Il sogno di Olivetti patrimonio dell’Umanità

L'Unesco ha riconosciuto il 2 luglio Patrimonio dell'Umanità il modello di capitalismo inventato a Ivrea da Adriano Olivetti (1901-1960)

Agli esponenti del governo, dei sindacati e delle imprese che cercano di far quadrare il cerchio di un lavoro stabile e per tutti remunerativo si potrebbe consigliare un bel viaggio d’istruzione a Ivrea, ora che l’Unesco ha riconosciuto il 2 luglio Patrimonio dell’Umanità il modello di capitalismo inventato nella città piemontese da Adriano Olivetti (1901-1960). E così prendere visione di quelle fabbriche progettate in base alle attese degli operai e della loro felicità e poi andare a leggersi alcuni testi sul “capitalismo dal volto umano” scritti dal vulcanico industriale che s’inventò anche come piccolo editore.
Invece di appiattirsi in diatribe sul costo del lavoro, attingere alle ispirazioni del figlio di Camillo Olivetti darebbe concretezza e fiducia. Perchè l’ing. Adriano – dopo il tirocinio come operaio in fabbrica e un’intensa gavetta negli Stati Uniti – riuscì a realizzare almeno in parte il suo sogno (non chiamatela “utopia”), come ora gli viene riconosciuto dall’organismo mondiale che “premia” non solo i suoi capannoni di Ivrea ma anche la sua lungimirante visione economica.
Secondo Olivetti “l’economia nuova non deve essere più fondata esclusivamente sull’idea del profitto individuale, ma dovrà essere coscienza al lavoro, ambizione di servire la Comunità, orgoglio di una professione, senso del dovere sociale, gioia di creare”. Si tratta di una visione che è anche politica – non a caso Olivetti si cimentò anche in un tentativo di movimento politico e di riforma costituzionale in senso federalista – ma che è soprattutto personalistica. Ovvero che pone la valutazione dei fini di ogni iniziativa (anche quella dell’industria grande e piccola che sia) nell’impatto che essa ha sulle persone.

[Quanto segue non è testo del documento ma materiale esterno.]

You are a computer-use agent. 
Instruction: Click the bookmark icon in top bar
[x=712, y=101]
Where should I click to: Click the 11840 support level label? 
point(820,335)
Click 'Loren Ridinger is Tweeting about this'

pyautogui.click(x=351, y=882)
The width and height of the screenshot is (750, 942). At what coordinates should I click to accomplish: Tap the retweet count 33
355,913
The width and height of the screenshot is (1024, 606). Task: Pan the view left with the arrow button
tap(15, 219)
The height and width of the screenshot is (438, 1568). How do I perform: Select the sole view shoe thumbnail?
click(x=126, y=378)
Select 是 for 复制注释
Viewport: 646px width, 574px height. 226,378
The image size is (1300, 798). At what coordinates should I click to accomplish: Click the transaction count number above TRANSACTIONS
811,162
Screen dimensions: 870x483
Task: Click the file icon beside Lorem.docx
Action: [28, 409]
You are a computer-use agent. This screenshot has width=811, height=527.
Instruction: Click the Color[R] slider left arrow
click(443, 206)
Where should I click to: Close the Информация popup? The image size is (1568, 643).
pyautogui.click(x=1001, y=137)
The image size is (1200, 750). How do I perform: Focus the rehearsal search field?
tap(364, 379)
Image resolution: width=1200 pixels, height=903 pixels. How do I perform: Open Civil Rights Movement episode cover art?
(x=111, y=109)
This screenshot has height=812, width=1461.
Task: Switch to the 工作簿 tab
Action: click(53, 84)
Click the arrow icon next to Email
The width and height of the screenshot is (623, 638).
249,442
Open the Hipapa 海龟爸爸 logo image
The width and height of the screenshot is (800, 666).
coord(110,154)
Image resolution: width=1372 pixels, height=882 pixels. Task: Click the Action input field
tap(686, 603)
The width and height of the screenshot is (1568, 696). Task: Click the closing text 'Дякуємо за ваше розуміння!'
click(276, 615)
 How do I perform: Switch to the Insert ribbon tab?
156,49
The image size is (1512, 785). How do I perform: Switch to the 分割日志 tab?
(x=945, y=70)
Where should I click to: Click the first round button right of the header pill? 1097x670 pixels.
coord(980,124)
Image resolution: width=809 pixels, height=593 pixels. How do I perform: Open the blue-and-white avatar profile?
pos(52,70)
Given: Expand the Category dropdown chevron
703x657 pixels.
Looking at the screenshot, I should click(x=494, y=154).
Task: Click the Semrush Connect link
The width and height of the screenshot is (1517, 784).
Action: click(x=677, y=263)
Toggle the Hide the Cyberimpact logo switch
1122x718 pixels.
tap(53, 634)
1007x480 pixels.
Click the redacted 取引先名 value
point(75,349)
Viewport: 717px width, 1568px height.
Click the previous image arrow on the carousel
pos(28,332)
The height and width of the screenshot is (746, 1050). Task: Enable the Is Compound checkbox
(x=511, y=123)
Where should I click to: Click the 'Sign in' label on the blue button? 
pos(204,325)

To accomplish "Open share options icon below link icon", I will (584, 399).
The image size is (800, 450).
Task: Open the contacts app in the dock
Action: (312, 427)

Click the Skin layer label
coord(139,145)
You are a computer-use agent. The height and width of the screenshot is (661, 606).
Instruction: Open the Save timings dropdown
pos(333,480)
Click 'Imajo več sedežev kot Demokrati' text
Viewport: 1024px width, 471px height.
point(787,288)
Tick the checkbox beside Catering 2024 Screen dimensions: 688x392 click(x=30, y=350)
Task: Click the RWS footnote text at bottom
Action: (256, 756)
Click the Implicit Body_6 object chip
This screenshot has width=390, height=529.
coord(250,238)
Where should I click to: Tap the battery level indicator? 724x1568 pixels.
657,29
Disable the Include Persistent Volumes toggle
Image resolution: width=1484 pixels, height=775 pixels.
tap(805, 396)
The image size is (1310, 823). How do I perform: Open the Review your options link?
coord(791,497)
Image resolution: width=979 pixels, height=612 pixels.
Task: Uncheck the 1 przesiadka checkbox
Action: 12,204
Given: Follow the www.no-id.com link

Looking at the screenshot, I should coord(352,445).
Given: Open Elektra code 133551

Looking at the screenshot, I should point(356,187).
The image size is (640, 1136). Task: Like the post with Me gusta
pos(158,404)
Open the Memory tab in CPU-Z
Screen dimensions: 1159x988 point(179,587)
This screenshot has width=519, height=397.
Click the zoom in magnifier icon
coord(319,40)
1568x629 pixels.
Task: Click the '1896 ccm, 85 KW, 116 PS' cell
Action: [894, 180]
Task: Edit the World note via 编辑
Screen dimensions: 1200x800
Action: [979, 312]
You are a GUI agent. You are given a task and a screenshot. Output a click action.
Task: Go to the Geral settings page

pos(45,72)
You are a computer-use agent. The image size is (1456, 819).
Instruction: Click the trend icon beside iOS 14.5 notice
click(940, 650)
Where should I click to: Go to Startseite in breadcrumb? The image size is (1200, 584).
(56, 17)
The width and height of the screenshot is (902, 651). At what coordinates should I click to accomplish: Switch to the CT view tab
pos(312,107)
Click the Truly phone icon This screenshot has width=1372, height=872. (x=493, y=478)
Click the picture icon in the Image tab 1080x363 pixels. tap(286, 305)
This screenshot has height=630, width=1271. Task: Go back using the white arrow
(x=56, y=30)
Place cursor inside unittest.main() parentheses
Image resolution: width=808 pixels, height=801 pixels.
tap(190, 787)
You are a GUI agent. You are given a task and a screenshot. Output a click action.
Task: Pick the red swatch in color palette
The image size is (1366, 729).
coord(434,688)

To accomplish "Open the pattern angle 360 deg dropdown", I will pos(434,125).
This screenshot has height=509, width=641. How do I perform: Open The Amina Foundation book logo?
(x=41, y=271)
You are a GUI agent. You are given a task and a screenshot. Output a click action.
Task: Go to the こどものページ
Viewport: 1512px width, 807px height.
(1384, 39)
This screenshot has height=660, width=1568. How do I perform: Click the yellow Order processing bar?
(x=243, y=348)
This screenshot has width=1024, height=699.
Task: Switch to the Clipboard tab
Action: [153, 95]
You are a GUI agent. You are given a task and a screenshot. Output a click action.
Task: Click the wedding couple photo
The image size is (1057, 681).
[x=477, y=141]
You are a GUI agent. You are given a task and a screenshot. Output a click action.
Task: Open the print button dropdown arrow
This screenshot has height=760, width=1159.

A proposito delle imprese, Olivetti affermava che esse “non sono fine a se stesse, ma esistono per svolgere una determinata funzione speciale. Esse sono strumenti per assolvere fini che le trascendono. Sono organi di sviluppo”. Quindi non producono solo ricchezza e lavoro, ma anche cultura, bellezza e qualità della vita”.
Andare a leggere le sue opere o semplicemente a sfogliare l’alfabeto olivettiano ci consente poi di cogliere altre definizioni illuminanti: “Non si può fare il mestiere di manager – affermava ad esempio – se non si capisce il nero dei lunedì nella vita di un operaio”. E poi, ancora la “rivoluzione proprietaria” per cui un’azienda può essere trasformata in una fondazione in cui oltre alla famiglia degli imprenditori e agli azionisti risultano proprietari anche gli enti pubblici, le maestranze, gli impiegati, i dirigenti”.
Bello e impossibile? Una visita ad Ivrea, l’incontro con la vita e gli scritti di Olivetti, possono aiutarci a coniugare un’idea alta di dignità dell’uomo alla quale viene finalizzato il bene-lavoro.
E’ questa la “dignità” con cui è stato definito in modo altisonante il decreto presentato il 2 luglio dal ministro Di Maio (subito complimentato dal collega Salvini)? Oltre all’atteso divieto alla pubblicità del gioco d’azzardo, finalmente previsto dopo un’ampia mobilitazione della società civile, contiene una serie di misure che puntano a limitare la precarietà, a disincentivare le delocalizzazioni e a congelare almeno in parte il redditometro. Soltanto i primi mesi di applicazione potranno dirci se la misura avrà l’efficacia auspicata. Oppure se, invece che spingere le assunzioni a tempo indeterminato, il decreto costringerà di fatto le aziende ad aumentare il turn-over fra i precari.
Non sappiamo cosa direbbe il patron Olivetti. Forse si metterebbe semplicemente al lavoro per una prospettiva di più lungo periodo in campo occupazionale. Intanto, forse utilizzerebbe in modo più adeguato la parola “dignità”, in questo caso umiliata, per i troppi migranti che in questa stessa settimana hanno finito la loro vita nelle acque del Mediterraneo.